De Maiziére betonte, das Verbot richte sich nicht gegen die Werbung für den islamischen Glauben oder bestimmte Koranübersetzungen. In diesem Fall sei der Eingriff in die Religionsfreiheit aber berechtigt, da der Islam nur als Vorwand von der Vereinigung benutzt werde. In Wahrheit gehe es um eine extremistische Ideologie: Die Organisation habe in Veranstaltungen und Videos zum Kampf gegen die verfassungsmäßige Ordnung in Deutschland aufgerufen.
Es gehe bei der Organisation eben nicht darum, den Koran zu verteilen, sagte auch Nordrhein-Westfalens Innenminister Ralf Jäger (SPD). "Dahinter stecken fanatische Extremisten, die gezielt radikalisieren und rekrutieren wollen", sagte er. Nach Jägers Angaben hatte jeder fünfte Salafist, der aus seinem Bundesland in Gebiete der Terrormiliz "Islamischer Staat" ausgereist ist, Kontakte zur "Stiftung Lies".Hessens Innenminister Peter Beuth (CDU) erklärte: "Wir dulden in unseren Fußgängerzonen keine Fanatiker, die versuchen, junge Menschen zu radikalisieren und in den Dschihad zu schicken." Wer Hassbotschaften verbreite, könne sich nicht auf die Religionsfreiheit berufen." Der niedersächsische Innenminister Boris Pistorius (SPD) unsterstrich, es dürfe nicht zugelassen werden, wenn Extremisten "den friedlichen Glauben des Islam missbrauchen, um Gewalt und Hass zu schüren".
Skeptisch zum Vorgehen der Behörden äußerte sich indes die Migrationsbeauftragte der Bundesregierung, Aydan Özoguz (SPD).

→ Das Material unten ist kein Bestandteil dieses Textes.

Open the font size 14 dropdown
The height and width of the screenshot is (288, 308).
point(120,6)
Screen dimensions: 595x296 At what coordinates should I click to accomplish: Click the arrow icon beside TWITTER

In der Vergangenheit sei bei vielen Razzien nichts herausgekommen, sagte sie dem Sender Phoenix. Das hinterlasse dann "Spuren", auch bei jungen Menschen: "Da werden natürlich schnell auch Verschwörungstheorien wach, was man eigentlich als Staat mit diesen Menschen macht." Bei der Verfolgung von Islamisten müsse man mit "sehr großem Augenmaß" vorgehen, damit es nicht heiße, es werde willkürlich in Moscheen eingedrungen.
Salafisten predigen einen Islam, der sich eng am Wortlaut des Koran und den Überlieferungen aus dem Leben des Propheten (Sunna) orientiert und den historischen Kontext außer Acht lässt. Der Salafismus ist geprägt von starker Intoleranz gegenüber anderen Religionen und Islam-Auslegungen. Anhänger der Glaubensrichtung sind überzeugt, dass nur sie den Islam so leben, wie Gott ihn vorgeschrieben hat. Daher zählen sie auch alle nicht-salafistischen Muslime zu den Ungläubigen.